The restaurant industry can be extremely competitive today. On a local level, you are competing with many, potentially similar, restaurants within a few miles. The amount of restaurants even increases in big cities like Orlando. Marketing and a strong social media presence are extremely important, as many customers are turning to the internet first when deciding what to eat, but customer loyalty is the most cost effective way to increase profits.

According to the Harvard Business Review, “acquiring a new customer is anywhere from 5 to 25 times more expensive then retaining an existing one.” This study also stressed the importance of focusing on the right kind of customers.

Customer loyalty when done correctly uses customer data to create strategic rewards to motivate customers to return. Customer loyalty had its commercial start with paper punch cards, easily redeemable and easily forgotten or misplaced. This static form of loyalty didn’t utilize any customer data or offer any sort of customization.

Loyalty programs evolved with airlines having “frequent flier” benefits, and then loyalty cards widely trended in the 90’s. Everyone’s key chains and wallets were filled with various companies’ plastic cards with a barcode. Recently the biggest hitter in the loyalty field was Starbucks, who changed the game. Starbucks was a little Seattle-based coffee company, that rapidly grew, competing with Dunkin’ Donuts and local cafes.

▸ **Given problem**: Copy out the restaurant customer loyalty passage word for word, in full.

▸ **Raw records**:
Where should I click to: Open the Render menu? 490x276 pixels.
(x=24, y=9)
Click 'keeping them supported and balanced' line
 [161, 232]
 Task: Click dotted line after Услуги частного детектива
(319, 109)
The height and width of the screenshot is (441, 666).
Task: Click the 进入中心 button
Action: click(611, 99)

* * *

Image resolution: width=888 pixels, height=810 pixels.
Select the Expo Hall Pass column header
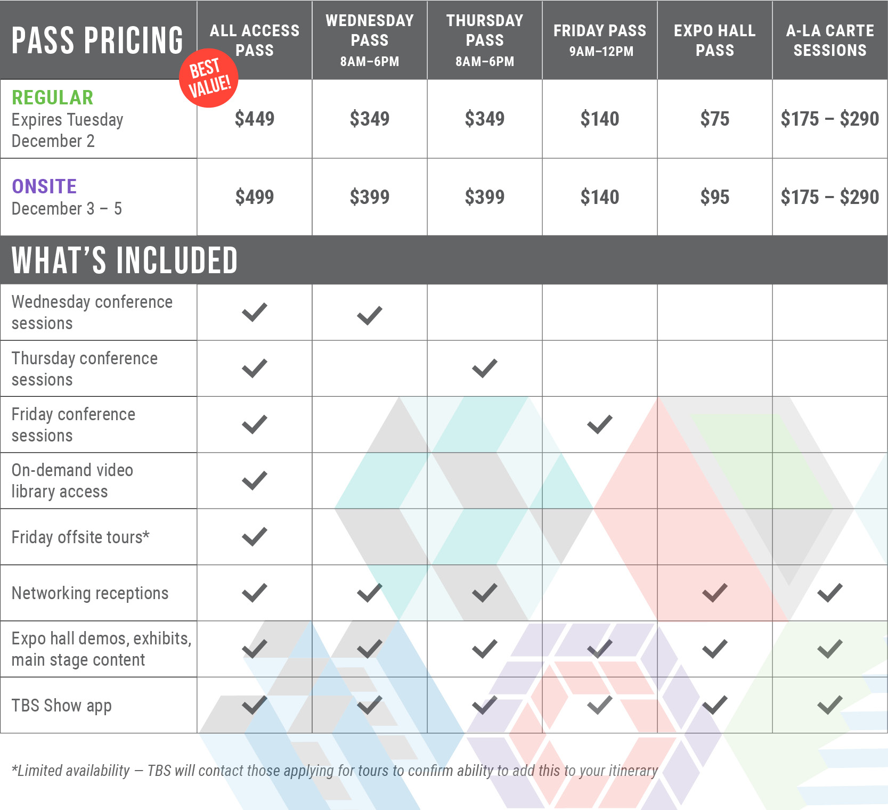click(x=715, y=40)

---

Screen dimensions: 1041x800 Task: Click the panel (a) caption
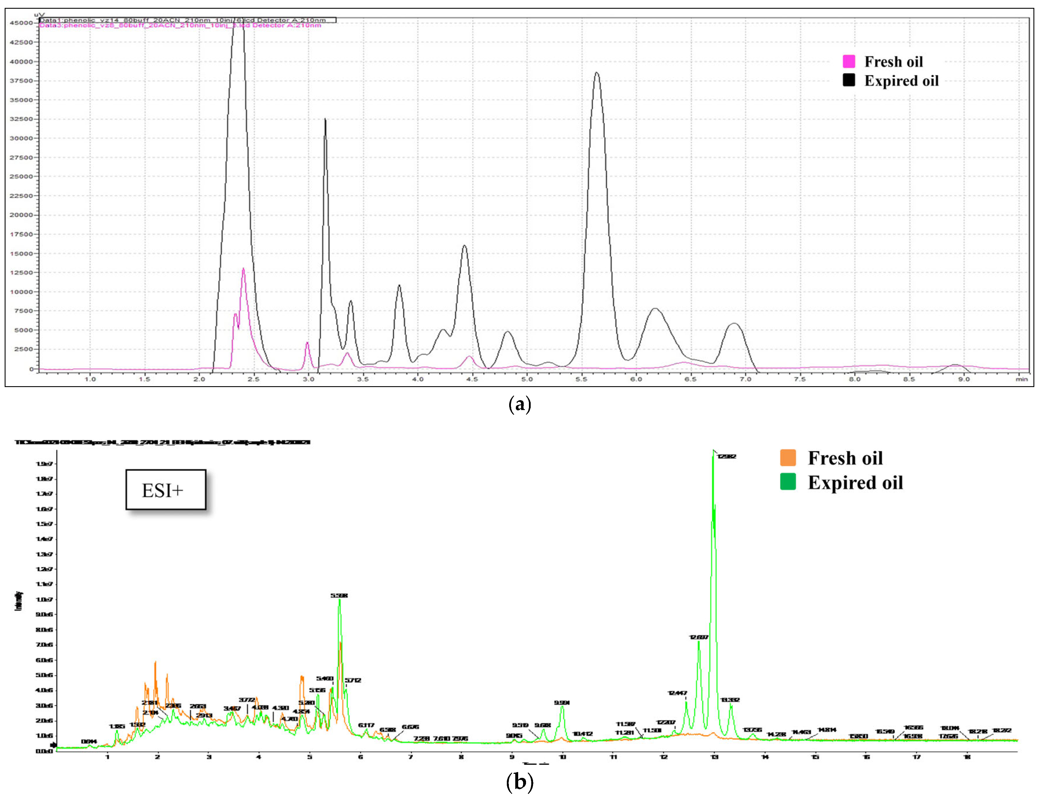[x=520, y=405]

▸ **Answer to the problem**:
The restaurant industry can be extremely competitive today. On a local level, you are competing with many, potentially similar, restaurants within a few miles. The amount of restaurants even increases in big cities like Orlando. Marketing and a strong social media presence are extremely important, as many customers are turning to the internet first when deciding what to eat, but customer loyalty is the most cost effective way to increase profits.

According to the Harvard Business Review, “acquiring a new customer is anywhere from 5 to 25 times more expensive then retaining an existing one.” This study also stressed the importance of focusing on the right kind of customers.

Customer loyalty when done correctly uses customer data to create strategic rewards to motivate customers to return. Customer loyalty had its commercial start with paper punch cards, easily redeemable and easily forgotten or misplaced. This static form of loyalty didn’t utilize any customer data or offer any sort of customization.

Loyalty programs evolved with airlines having “frequent flier” benefits, and then loyalty cards widely trended in the 90’s. Everyone’s key chains and wallets were filled with various companies’ plastic cards with a barcode. Recently the biggest hitter in the loyalty field was Starbucks, who changed the game. Starbucks was a little Seattle-based coffee company, that rapidly grew, competing with Dunkin’ Donuts and local cafes.